Nitric oxide release from polydimethylsiloxane-based polyurethanes.

Localized nitric oxide (NO) release from polymeric materials holds much promise for the prevention of coagulation often associated with implantable and extracorporeal blood-contacting devices. Films of polyurethane (PU) containing incorporated polyethyleneimine were thus exposed to NO gas to form diazeniumdiolates (NONOates) in situ. Donor incorporation and NO gas exposure did not affect the mechanical properties of the films. The NO release capacity increased with increasing polydimethylsiloxane (PDMS) content in the soft segment of the PU: total capacity could be more than doubled (P<0.05) from 0.093 ± 0.028 to 0.225 ± 0.004 mmol/g when the PDMS content was increased from 0 to 100%. Release kinetics were best approximated using a modified Korsemeyer-Peppas power law (R2=0.95-0.99).

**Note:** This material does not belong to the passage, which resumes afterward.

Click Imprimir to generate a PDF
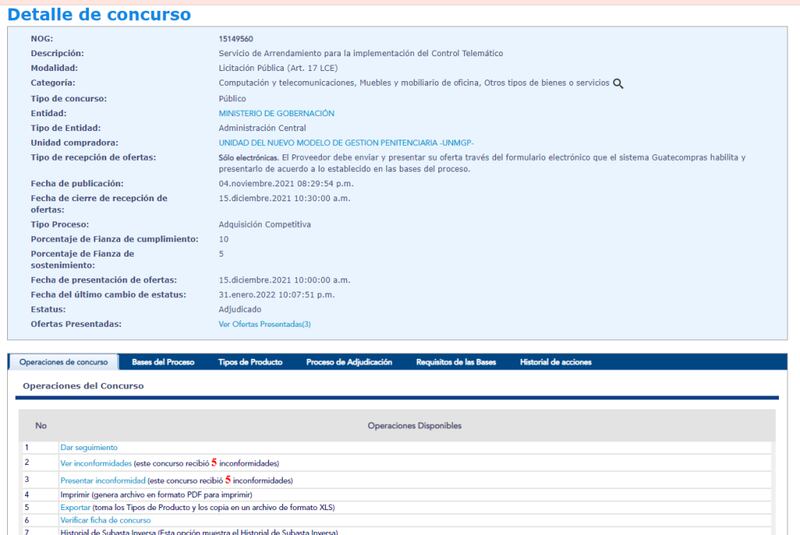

Despite the resultant rapid initial decrease in NO release rates, values above that observed for quiescent endothelial cells (0.83 pmol·cm(-2)·s(-1)) were maintained for extended periods of 5-10 days, while rates above that of a stimulated endothelium (2.7-6.8 pmol·cm(-2)·s(-1)) were achieved for the first 24 hours. This method of NONOate formation may be advantageous, as potential premature NO release by exposure of diazeniumdiolated donors during incorporation, processing and storage, can be avoided by in situ diazoniumdiolation closer to the time of implantation.